--- start of Document extract ---

In addition to, and not in limitation of, any obligations of Stockholder under any employment offer letter or agreement or employee invention assignment or confidentiality agreement, if any, between Stockholder and Acquirer or between Stockholder and the Company, Stockholder further agrees that while employed by Company or Acquirer and for a period of one (1) year following Stockholder’s termination of employment with the Company (or, if applicable, with the Acquirer):

 

(a) Stockholder will not directly or indirectly solicit or attempt to solicit away employees or consultants of Acquirer or the Company for Stockholder’s own benefit or for the benefit of any other person or entity; provided, however, that nothing herein shall prohibit generalized searches through media advertising, employment search firms or otherwise that are not specifically focused on persons employed by Acquirer or the Company; and

 

(b) Stockholder will not directly or indirectly interfere with or take away or attempt to take away suppliers or customers of Acquirer or the Company.

--- end of Document extract ---

_Exercises:_
a) List each action toward suppliers or customers of Acquirer or the Company that clause (b) of the stockholder restrictions clause prohibits.
b) According to the stockholder restrictions clause, how long after the Stockholder's termination of employment do these obligations continue?
c) Using the stockholder restrictions clause, explain why a generalized search through media advertising would not break the Stockholder's commitment in clause (a).

--- start of Material ---

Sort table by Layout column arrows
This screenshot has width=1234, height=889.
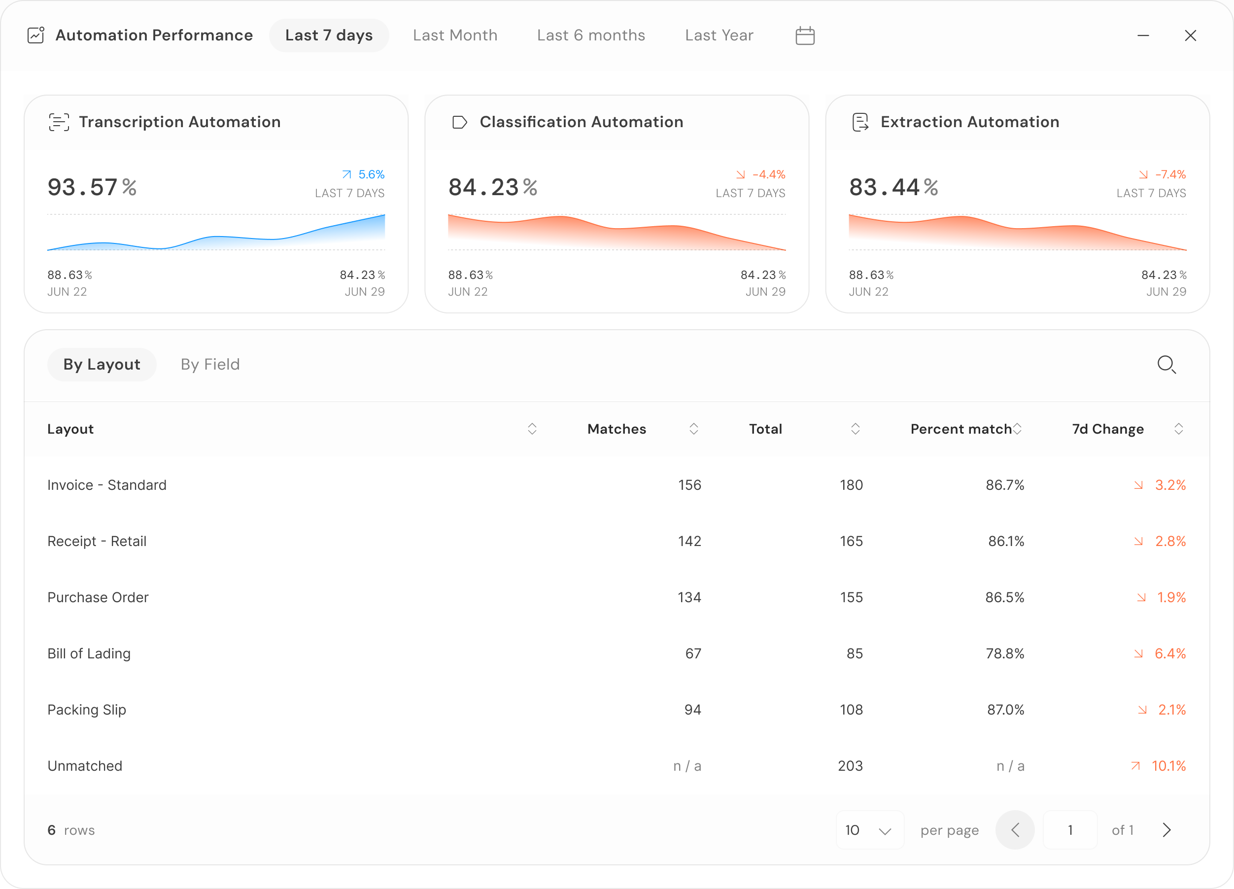(x=532, y=429)
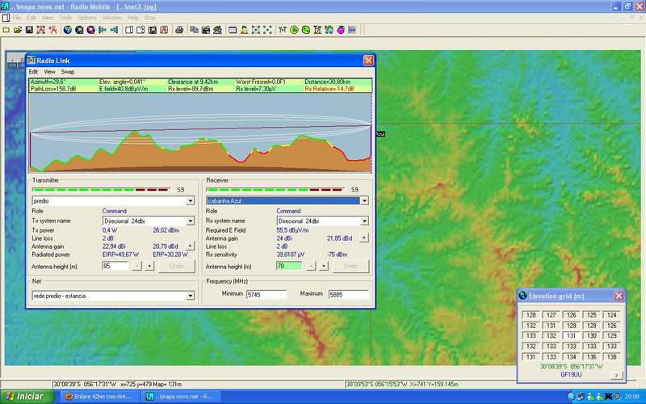This screenshot has width=646, height=404.
Task: Click the plus button beside transmitter antenna gain
Action: click(x=191, y=246)
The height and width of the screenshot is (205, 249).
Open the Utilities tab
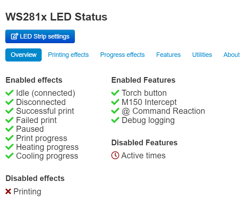[202, 55]
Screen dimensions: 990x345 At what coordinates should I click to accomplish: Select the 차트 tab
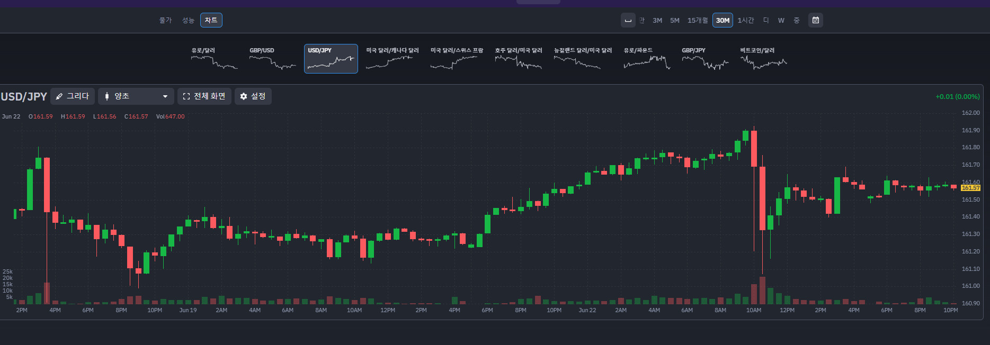[211, 20]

--- end of Material ---

_The responses:_
a) Interfering with them, taking them away, and attempting to take them away, whether directly or indirectly.

b) For one (1) year following the termination.

c) Clause (a) has a proviso stating that nothing in it prohibits generalized searches through media advertising, employment search firms or otherwise. This holds as long as the search is not specifically focused on persons employed by Acquirer or the Company.